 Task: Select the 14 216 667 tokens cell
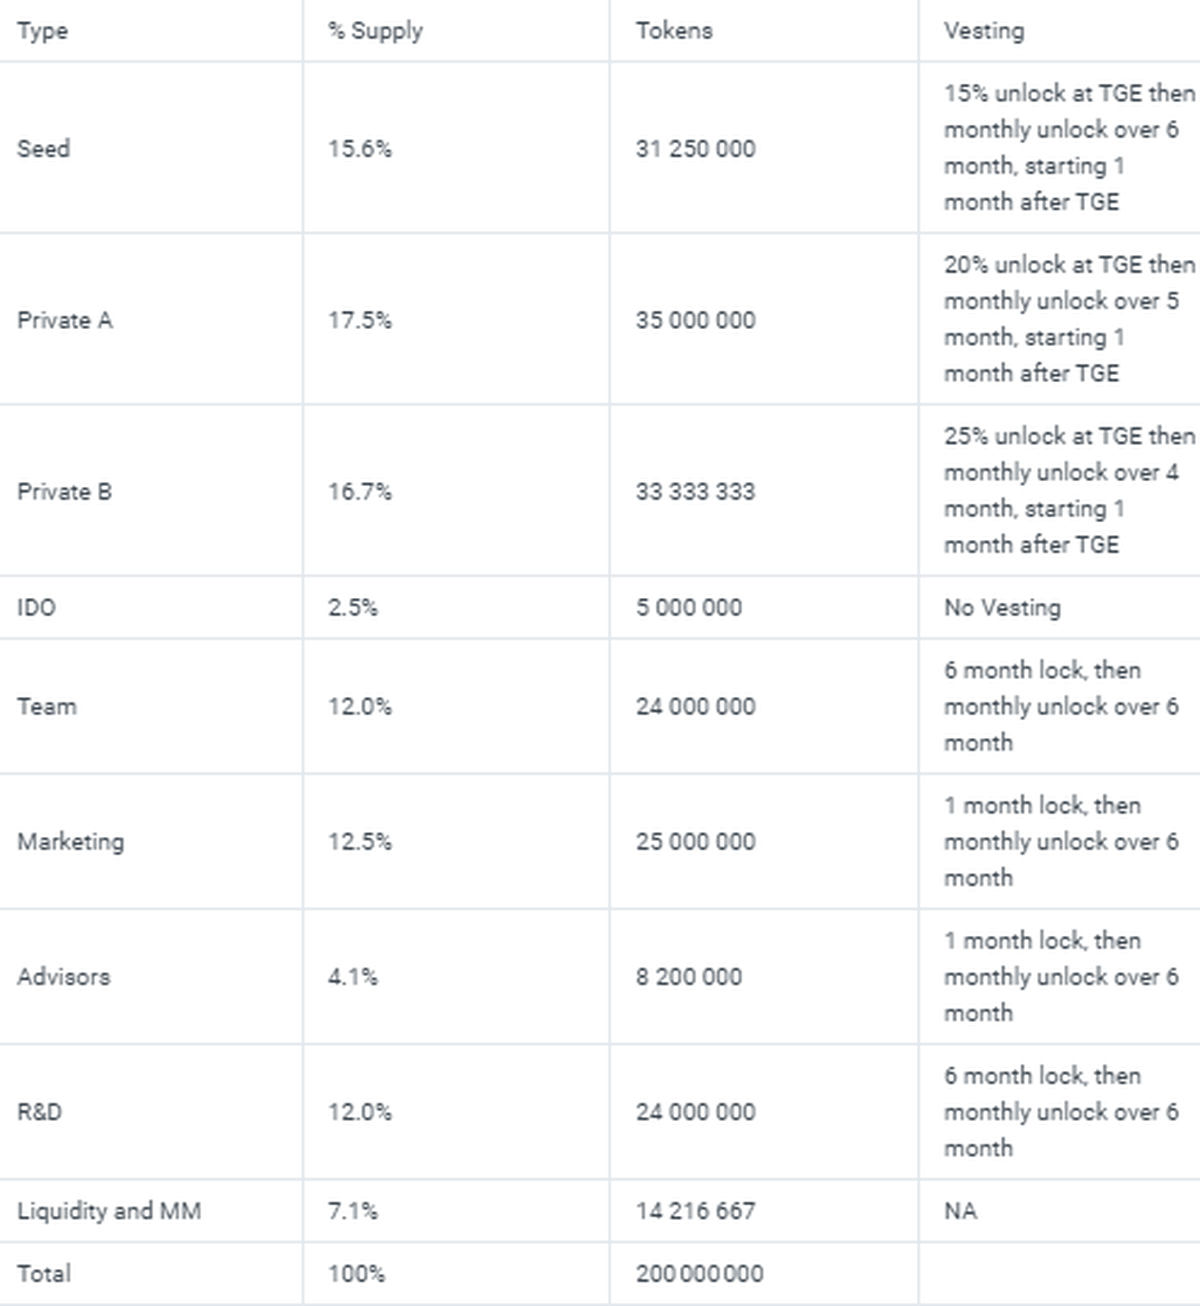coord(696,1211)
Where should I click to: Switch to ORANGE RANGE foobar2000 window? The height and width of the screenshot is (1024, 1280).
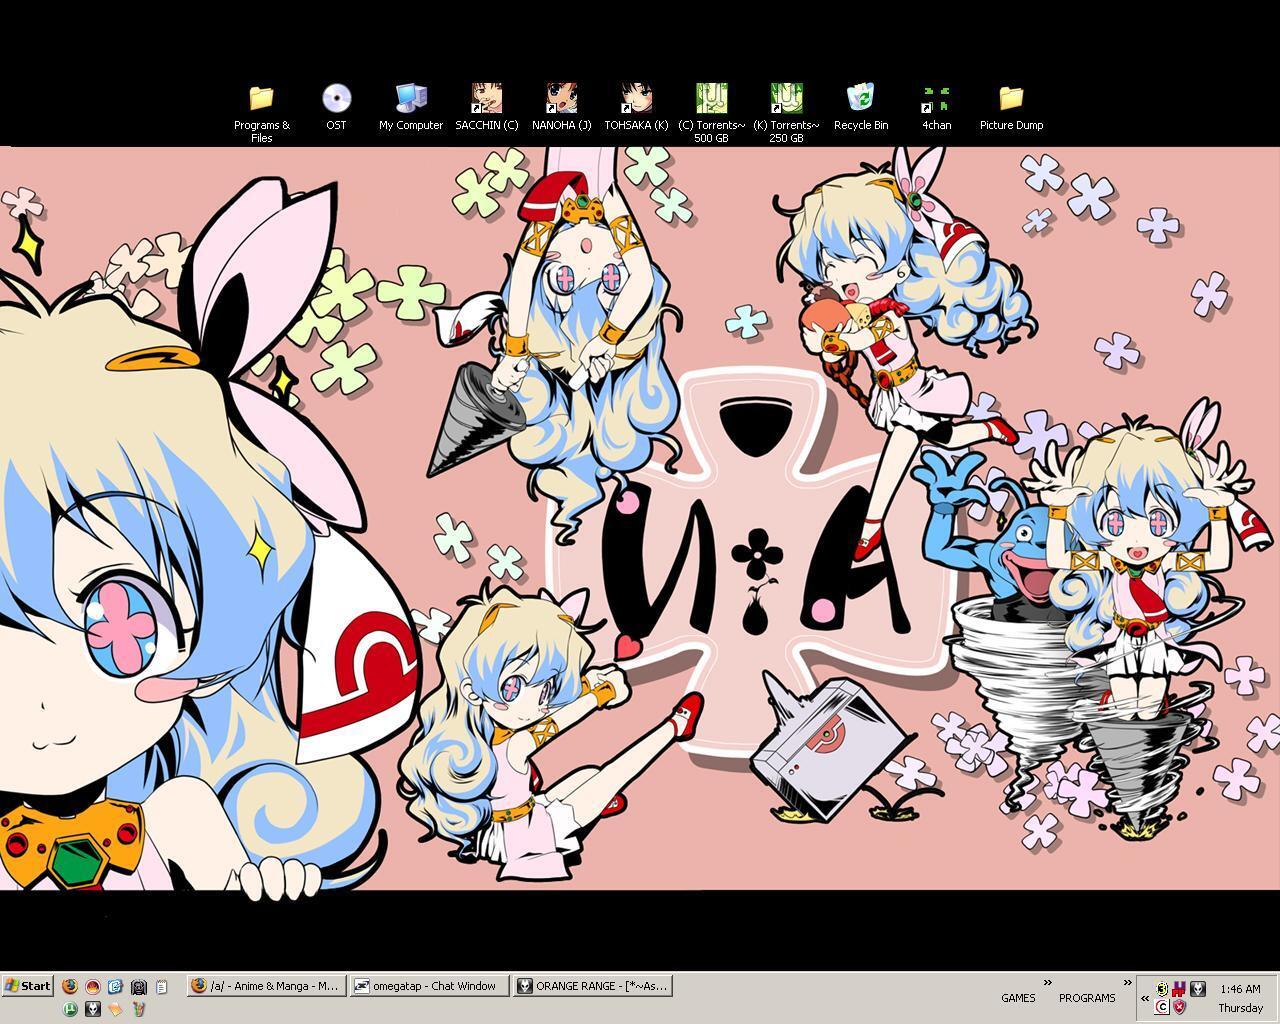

---

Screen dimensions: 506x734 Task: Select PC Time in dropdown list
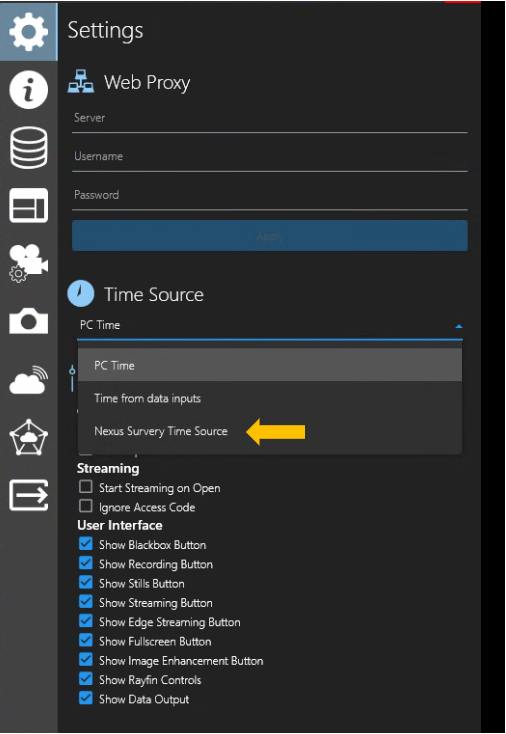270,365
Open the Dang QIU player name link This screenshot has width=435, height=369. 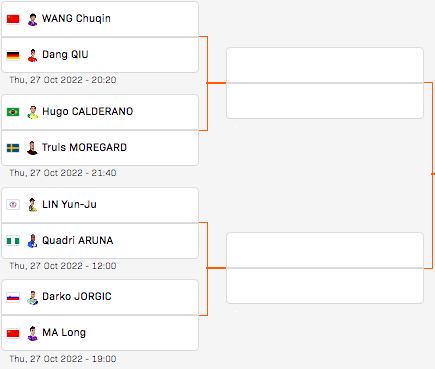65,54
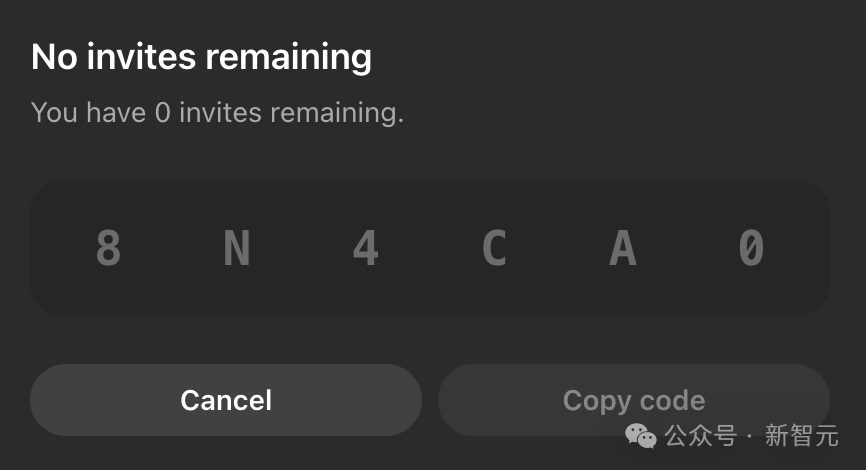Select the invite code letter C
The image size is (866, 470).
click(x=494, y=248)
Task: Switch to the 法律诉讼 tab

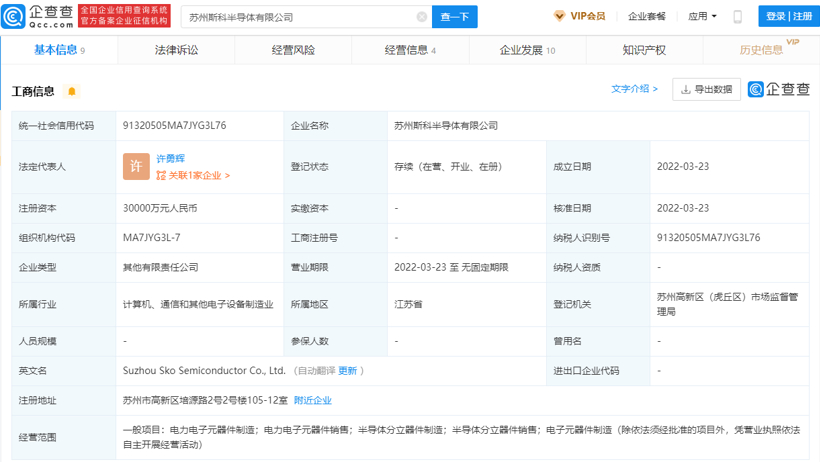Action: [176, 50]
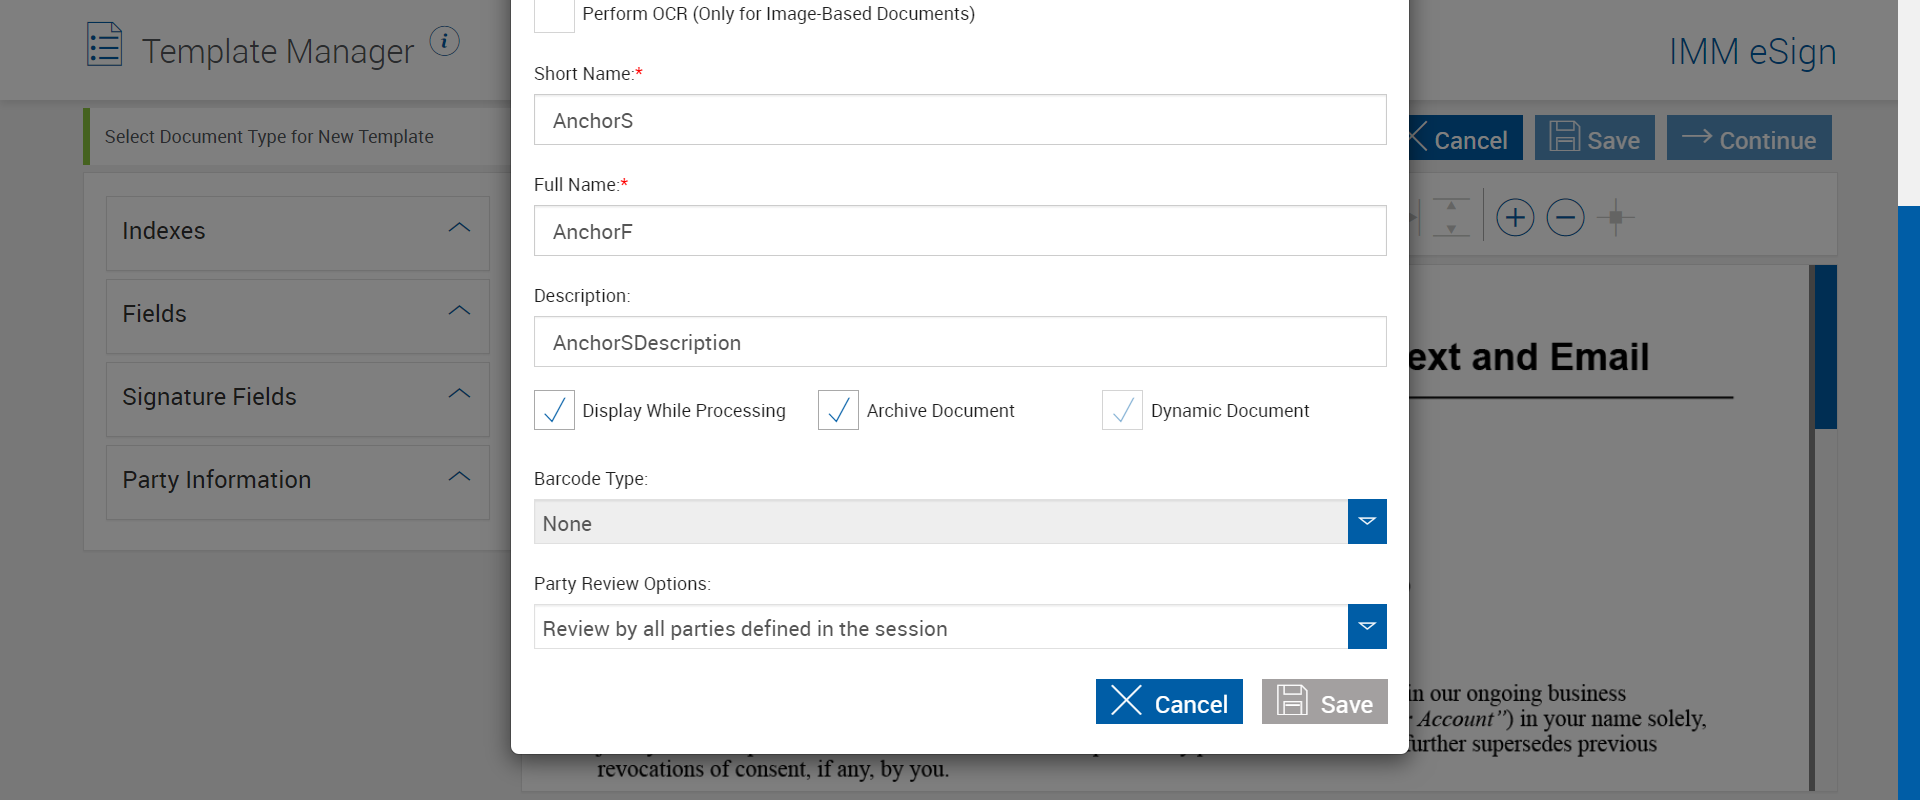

Your instructions:
Could the stretch from the line with "Task: Select the 14 216 667 tokens cell" through the line with "Where should I" in the listing above be restated word for word, minus the pictures?

Answer:
 Task: Select the 14 216 667 tokens cell
coord(696,1211)
Where should I click to: Switch to ORANGE RANGE foobar2000 window? The height and width of the screenshot is (1024, 1280).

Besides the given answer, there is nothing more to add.